Introduction to Injection Wells

After the Second World War, as chemical manufacturing expanded in the United States, companies began using deep well injection to dispose of industrial and toxic waste. In response to the expansion of the practice, the U.S. Environmental Protection Agency received a mandate from Congress to report these waste disposal practices and to develop minimum requirements for underground waste injection.

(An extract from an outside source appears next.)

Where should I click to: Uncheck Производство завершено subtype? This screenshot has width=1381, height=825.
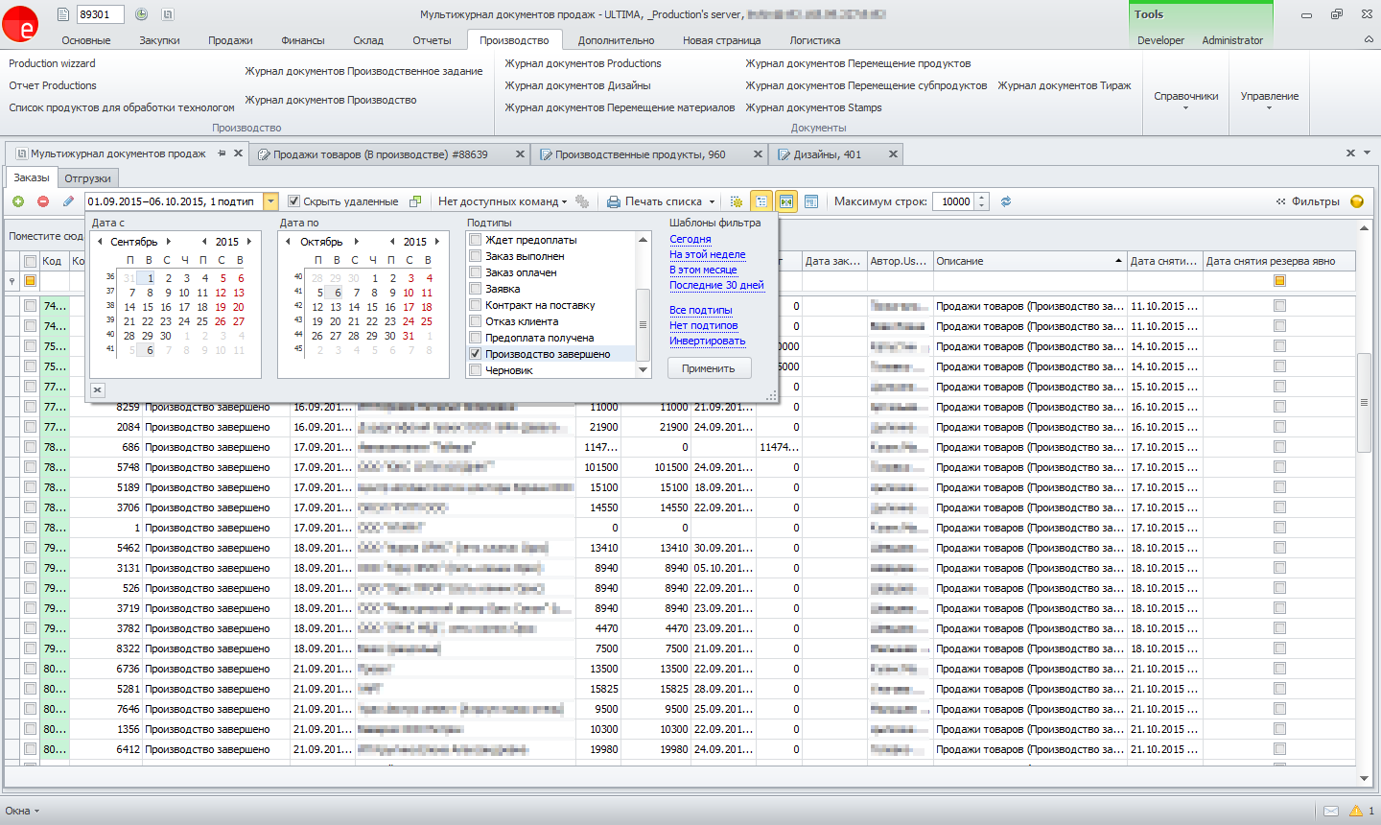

In 1974 this mandate culminated in the passage of the Safe Drinking Water Act, and the Underground Injection Control program is outlined in that act.

Why It Matters

Understanding all of the classes of underground injection wells, both those that relate specifically to oil and gas and those that do not, enables an understanding of the relationship between fluids injected into the subsurface and underground sources of drinking water.  This knowledge allows inspectors and regulatory staff to provide guidance to the public and regulated communities on complex issues regarding appropriate well classification and permitting process based on specific functions, operations, injected fluids and construction.   

Learning Objectives

  • Identify all EPA classes of injection wells and describe the main purpose of each
  • Describe the geology needed to facilitate an efficient injection well
  • Describe two regulatory processes that states may follow when developing a Class II UIC program
  • Explain the differences between primary, secondary and tertiary recovery
  • Describe some examples of enhanced oil recovery
  • Describe the difference between injection wells for deep geothermal and heat pump use
  • Briefly explain the difference between the classification of CO2 injection wells for enhanced oil recovery vs. storage.